Alla fine decise che Poggio Civitate era forse il punto d’incontro di un qualche tipo di lega dell’Etruria settentrionale. Questo spiegherebbe la ricchezza del luogo, perché ogni città della Lega avrebbe contribuito alla sua costruzione. Spiegherebbe anche la mancanza di una guarnigione stabile, dato che il complesso poteva essere utilizzato soltanto in determinati momenti dell’anno. Spiegherebbe anche l’origine del toponimo, Poggio Civitate, il poggio delle città e la natura rituale della distruzione, che mio padre sospettava fosse stata opera della città di Chiusi, desiderosa di eliminare un rivale politico.
Ad essere onesti, una visita al sito archeologico sul colle di Poggio Civitate comporta una passeggiata lunga, e non si vede molto (resti di mura che il bosco si sta lentamente riprendendo). Il Museo di Murlo, invece, é affascinante. Si trova nel casone di un paesino fortificato appartenuta ai vescovi di Siena, e vanta una ricostruzione molto bella del tetto dell’edificio etrusco; ci si sente quasi etruschi a guardare la sfinge posta sopra la trave, o le teste di leone da cui sgorgava l’acqua piovana. Vi sono anche oggetti più piccoli, compresi vasi greci, utensili da cucina, bronzi, e gioielli raffinatissimi fra i quali un grifone che non sfigurerebbe affatto da Cartier.
Vi starete chiedendo come fece mio padre a scoprire Poggio Civitate. Era amico del grande archeologo italiano Ranuccio Bianchi Bandinelli, e dopo aver svolto scavi a Rosia, una necropoli etrusca, all’inizio degli anni ’60 disse all’amico che ambiva ad altro. Ranuccio gli diede una lista di possibili siti archeologici e mio padre passò l’estate del ’65 a valutarli. Decise di provare con Poggio Civitate, anche perché sul colle vi era una buca chiamata la “Buca del tesoro” in cui erano stati trovati degli oggetti etruschi.
Rispetto ad oggi, Murlo era molto diverso nel 1966. L’unica fonte d’acqua era il pozzo nella piazza, la corrente elettrica saltava col cattivo tempo, e la polvere s’innalzava dalle stradine in terra battuta quando c’era vento. Per vedere la televisione era necessario andare a Vescovado (2 km), dove vi erano due televisioni, una nella Casa del Popolo e l’altra nel bar dei democristiani. Negli anni successive fu aggiunta una seconda cannella per l’acqua alla porta del paese, e entro l’inizio degli anni ’70 iniziarono a portare l’acqua (e anche televisori) nelle case.

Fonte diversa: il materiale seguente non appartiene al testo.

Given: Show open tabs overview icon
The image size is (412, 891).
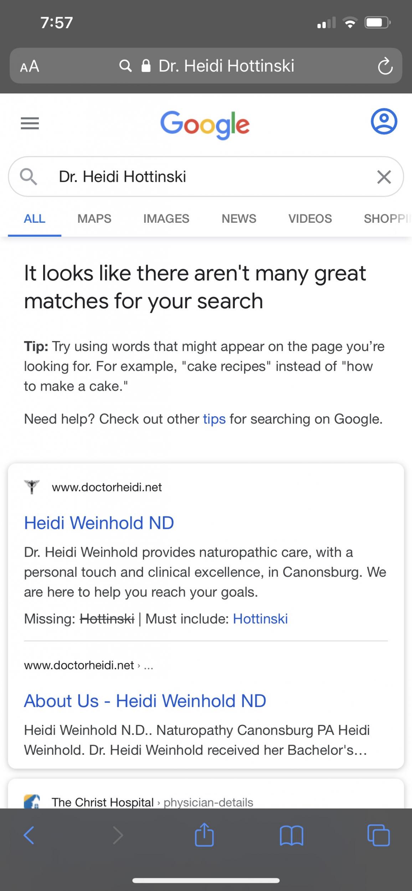Looking at the screenshot, I should tap(378, 835).
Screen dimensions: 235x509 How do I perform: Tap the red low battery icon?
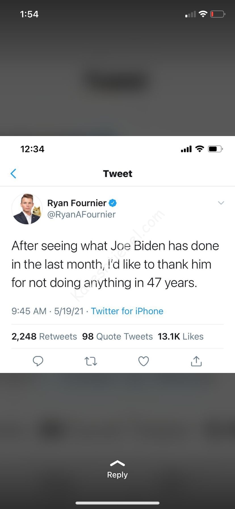coord(218,14)
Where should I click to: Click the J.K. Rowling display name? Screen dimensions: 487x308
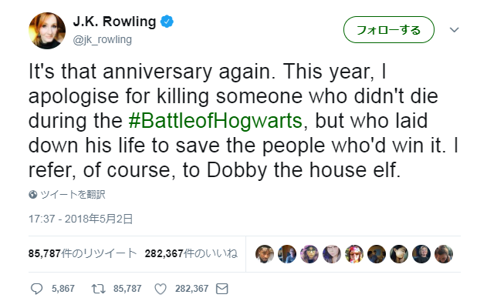pyautogui.click(x=116, y=22)
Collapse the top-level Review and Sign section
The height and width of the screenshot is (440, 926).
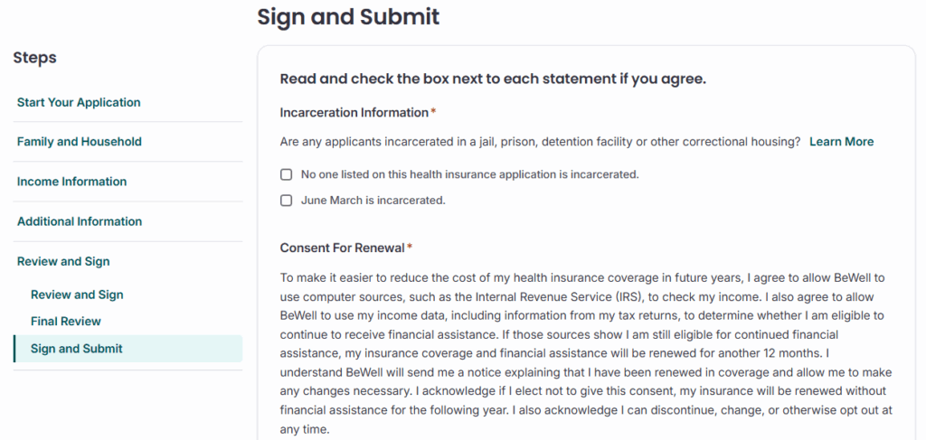coord(63,261)
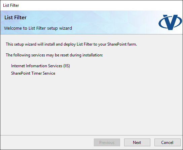Click the horizontal divider above the navigation buttons
The width and height of the screenshot is (183, 150).
pos(92,135)
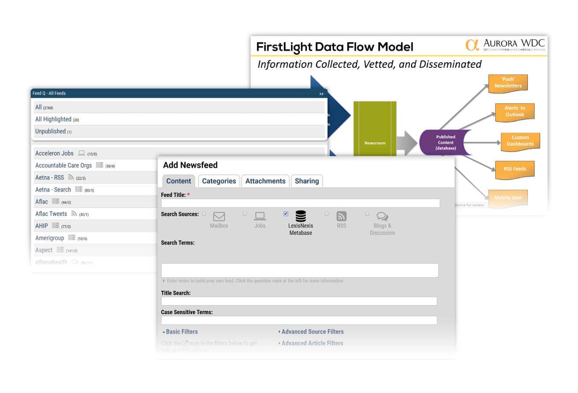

Adesso la terra battuta delle strade é stata ricoperta con mattoni e Murlo vanta sia un ristorante che un ristorante/pizzeria dove ho mangiato bene l’ultima volta che ho portato amici a visitare il museo.
Per arrivarci:
Murlo si trova a metá strada fra Siena e Buonconvento; guidando (vi é anche la corriera) si prende la Cassia in direzione Roma, seguendo le indicazioni per Murlo poco oltre Monteroni d’Arbia. Il museo si può visitare comodamente in una mattinata. Dopo, volendo, ci sarebbero due opzioni per continuare la giornata: Monte Oliveto Maggiore, con i bellissimi affreschi della vita di San Benedetto dipinti dal Signorelli e dal Sodoma che dista poco piú di mezzora, appena oltre Buonconvento. San Galgano, una abbazia ciscerstense di rara bellezza, ed il tempio rotondo con la roccia in cui il Santo conficcó la sua spada, si trovano a circa mezz’ora dall’altra parte, verso la Valle del Merse.